Philon professait que l’âme est séparée du corps. Il disait que l’homme “ est composé de corps et d’âme * ”. L’âme peut-​elle mourir ? Il expliquait : “ Lorsque nous vivons, l’âme est morte et ensevelie dans le corps comme dans un tombeau ; mais [...], par notre mort, l’âme vit de la vie qui lui est propre, et [...] elle est délivrée du mal et du cadavre qui lui était lié, le corps *. ” Pour Philon, la mort de l’âme était symbolique. L’âme ne meurt jamais vraiment. Elle est immortelle.

Mais qu’enseigne la Bible à propos de l’âme ? Genèse 2:7 déclare : “ Jéhovah Dieu forma alors l’homme avec de la poussière tirée du sol et il souffla dans ses narines le souffle de vie, et l’homme devint une âme vivante. ” D’après la Bible, les humains n’ont pas des âmes ; ils sont des âmes.

__Ensemble d'entrées__
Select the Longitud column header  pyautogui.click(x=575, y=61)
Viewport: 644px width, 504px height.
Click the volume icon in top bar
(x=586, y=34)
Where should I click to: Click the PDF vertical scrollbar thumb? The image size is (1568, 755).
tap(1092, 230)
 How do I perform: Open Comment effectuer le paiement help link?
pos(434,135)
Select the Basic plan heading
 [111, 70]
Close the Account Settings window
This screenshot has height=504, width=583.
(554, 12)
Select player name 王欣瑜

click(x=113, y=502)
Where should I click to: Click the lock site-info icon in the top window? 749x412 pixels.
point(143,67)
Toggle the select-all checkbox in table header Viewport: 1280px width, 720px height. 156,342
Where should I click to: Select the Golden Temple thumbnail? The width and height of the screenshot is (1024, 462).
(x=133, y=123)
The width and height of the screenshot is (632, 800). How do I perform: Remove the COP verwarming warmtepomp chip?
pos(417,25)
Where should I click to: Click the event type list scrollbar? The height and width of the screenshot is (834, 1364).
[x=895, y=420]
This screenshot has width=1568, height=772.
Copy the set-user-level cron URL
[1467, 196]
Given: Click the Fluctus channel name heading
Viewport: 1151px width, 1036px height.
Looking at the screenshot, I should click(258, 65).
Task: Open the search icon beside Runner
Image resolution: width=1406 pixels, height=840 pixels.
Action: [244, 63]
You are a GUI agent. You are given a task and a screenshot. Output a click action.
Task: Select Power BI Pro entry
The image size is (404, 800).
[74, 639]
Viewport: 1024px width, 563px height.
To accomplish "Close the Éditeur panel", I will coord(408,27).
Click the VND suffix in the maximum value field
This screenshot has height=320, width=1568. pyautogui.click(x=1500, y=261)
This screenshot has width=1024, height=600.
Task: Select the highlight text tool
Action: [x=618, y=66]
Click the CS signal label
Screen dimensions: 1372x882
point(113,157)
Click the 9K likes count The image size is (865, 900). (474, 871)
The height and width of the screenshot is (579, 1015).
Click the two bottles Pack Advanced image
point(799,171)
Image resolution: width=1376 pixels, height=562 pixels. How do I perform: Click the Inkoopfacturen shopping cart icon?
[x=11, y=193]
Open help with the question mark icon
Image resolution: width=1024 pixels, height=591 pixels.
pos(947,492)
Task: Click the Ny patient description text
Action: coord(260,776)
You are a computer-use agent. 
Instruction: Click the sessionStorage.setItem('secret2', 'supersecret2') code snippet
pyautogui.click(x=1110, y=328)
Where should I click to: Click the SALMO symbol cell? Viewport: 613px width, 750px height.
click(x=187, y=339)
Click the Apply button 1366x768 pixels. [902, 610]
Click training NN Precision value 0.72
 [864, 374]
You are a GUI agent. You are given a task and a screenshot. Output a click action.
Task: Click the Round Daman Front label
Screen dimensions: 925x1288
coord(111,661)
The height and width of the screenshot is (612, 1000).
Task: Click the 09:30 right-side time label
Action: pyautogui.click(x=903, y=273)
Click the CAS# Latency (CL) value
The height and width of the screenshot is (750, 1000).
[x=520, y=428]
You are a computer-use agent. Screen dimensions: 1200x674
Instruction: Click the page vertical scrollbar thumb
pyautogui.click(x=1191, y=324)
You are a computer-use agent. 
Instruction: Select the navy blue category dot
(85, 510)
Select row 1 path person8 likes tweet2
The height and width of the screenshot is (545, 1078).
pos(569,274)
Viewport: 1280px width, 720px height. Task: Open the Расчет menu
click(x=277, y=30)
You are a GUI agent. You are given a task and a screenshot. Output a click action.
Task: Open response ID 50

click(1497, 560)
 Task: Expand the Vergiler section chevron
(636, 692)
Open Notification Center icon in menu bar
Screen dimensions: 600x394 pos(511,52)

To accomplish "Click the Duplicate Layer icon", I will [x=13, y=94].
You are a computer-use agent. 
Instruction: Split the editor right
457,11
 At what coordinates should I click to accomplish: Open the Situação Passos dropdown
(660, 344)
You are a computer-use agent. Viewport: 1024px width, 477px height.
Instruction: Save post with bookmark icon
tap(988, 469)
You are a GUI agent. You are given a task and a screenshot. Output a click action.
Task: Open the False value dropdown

__Consigne 1__
Quelles citations figurent entre guillemets dans l'extrait présenté ? Donnez-les toutes.
__Consigne 2__
Recopiez le passage de l'extrait présenté qui va de « Philon professait que » à « sont des âmes. », ces deux bornes comprises.

__Réponse rédigée 1__
1. « est composé de corps et d'âme »
2. « Lorsque nous vivons, l'âme est morte et ensevelie dans le corps comme dans un tombeau ; mais [...], par notre mort, l'âme vit de la vie qui lui est propre, et [...] elle est délivrée du mal et du cadavre qui lui était lié, le corps. »
3. « Jéhovah Dieu forma alors l'homme avec de la poussière tirée du sol et il souffla dans ses narines le souffle de vie, et l'homme devint une âme vivante. »

__Réponse rédigée 2__
Philon professait que l’âme est séparée du corps. Il disait que l’homme “ est composé de corps et d’âme * ”. L’âme peut-​elle mourir ? Il expliquait : “ Lorsque nous vivons, l’âme est morte et ensevelie dans le corps comme dans un tombeau ; mais [...], par notre mort, l’âme vit de la vie qui lui est propre, et [...] elle est délivrée du mal et du cadavre qui lui était lié, le corps *. ” Pour Philon, la mort de l’âme était symbolique. L’âme ne meurt jamais vraiment. Elle est immortelle.

Mais qu’enseigne la Bible à propos de l’âme ? Genèse 2:7 déclare : “ Jéhovah Dieu forma alors l’homme avec de la poussière tirée du sol et il souffla dans ses narines le souffle de vie, et l’homme devint une âme vivante. ” D’après la Bible, les humains n’ont pas des âmes ; ils sont des âmes.